Exercise objective: Each line from the one that contains "920x517 pixels." to the end of the material must be set down exactly, and no line before it.

Provided data:
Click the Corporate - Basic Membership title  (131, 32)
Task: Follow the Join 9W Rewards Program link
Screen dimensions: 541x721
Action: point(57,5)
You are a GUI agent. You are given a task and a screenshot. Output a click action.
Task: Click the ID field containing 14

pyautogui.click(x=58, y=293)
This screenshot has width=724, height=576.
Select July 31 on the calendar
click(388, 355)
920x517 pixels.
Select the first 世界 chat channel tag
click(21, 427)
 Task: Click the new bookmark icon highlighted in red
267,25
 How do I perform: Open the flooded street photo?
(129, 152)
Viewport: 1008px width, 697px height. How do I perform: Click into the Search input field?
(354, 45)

Task output:
920x517 pixels.
Select the first 世界 chat channel tag
click(21, 427)
 Task: Click the new bookmark icon highlighted in red
267,25
 How do I perform: Open the flooded street photo?
(129, 152)
Viewport: 1008px width, 697px height. How do I perform: Click into the Search input field?
(354, 45)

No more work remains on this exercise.